## Activity:
Copy out, from the entries below, each line holding the string "width".

## The data:
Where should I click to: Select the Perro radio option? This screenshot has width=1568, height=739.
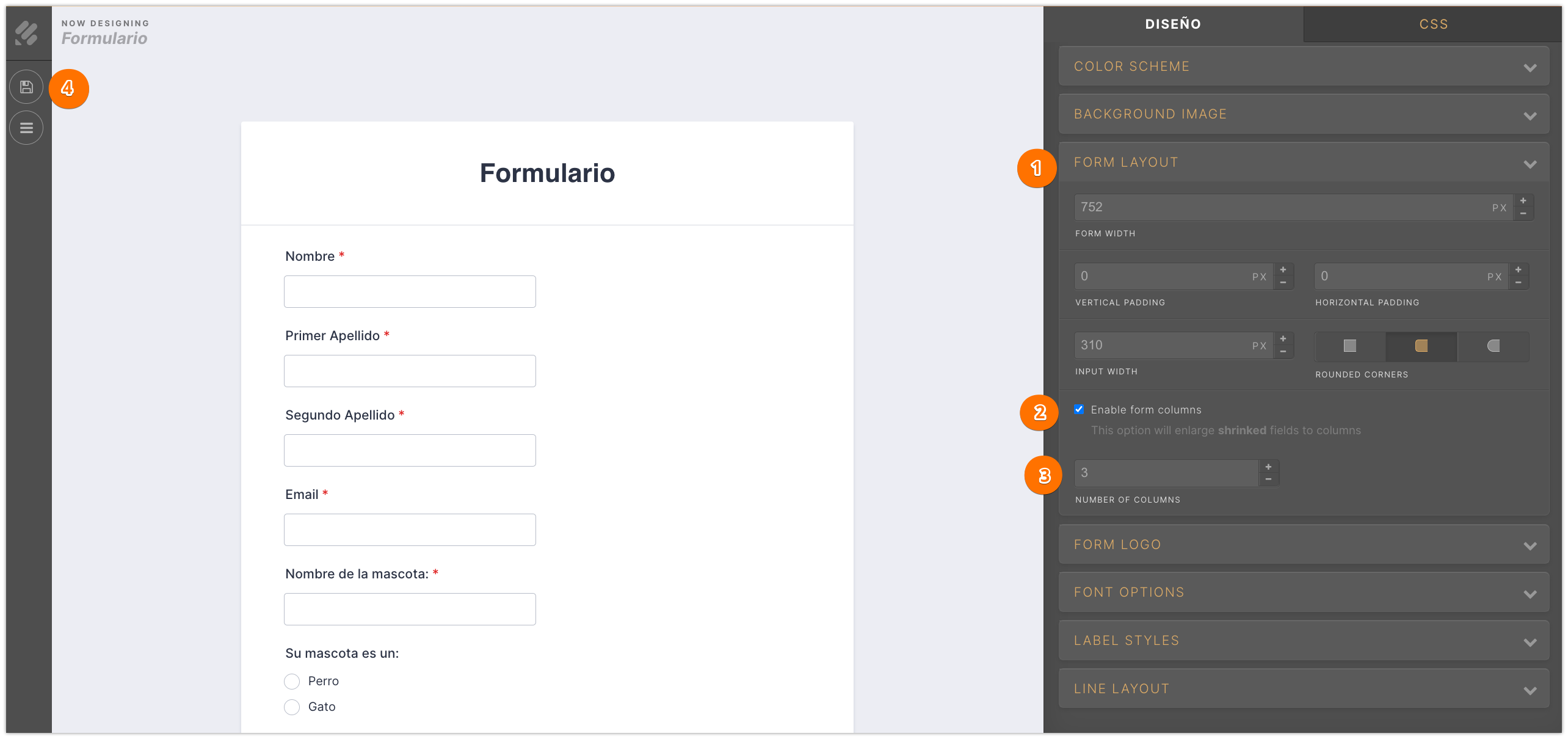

--

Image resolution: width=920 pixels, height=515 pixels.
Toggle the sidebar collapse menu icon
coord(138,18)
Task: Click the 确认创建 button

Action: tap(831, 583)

## Result for this task:
Where should I click to: Select the Perro radio option? This screenshot has width=1568, height=739.
Image resolution: width=920 pixels, height=515 pixels.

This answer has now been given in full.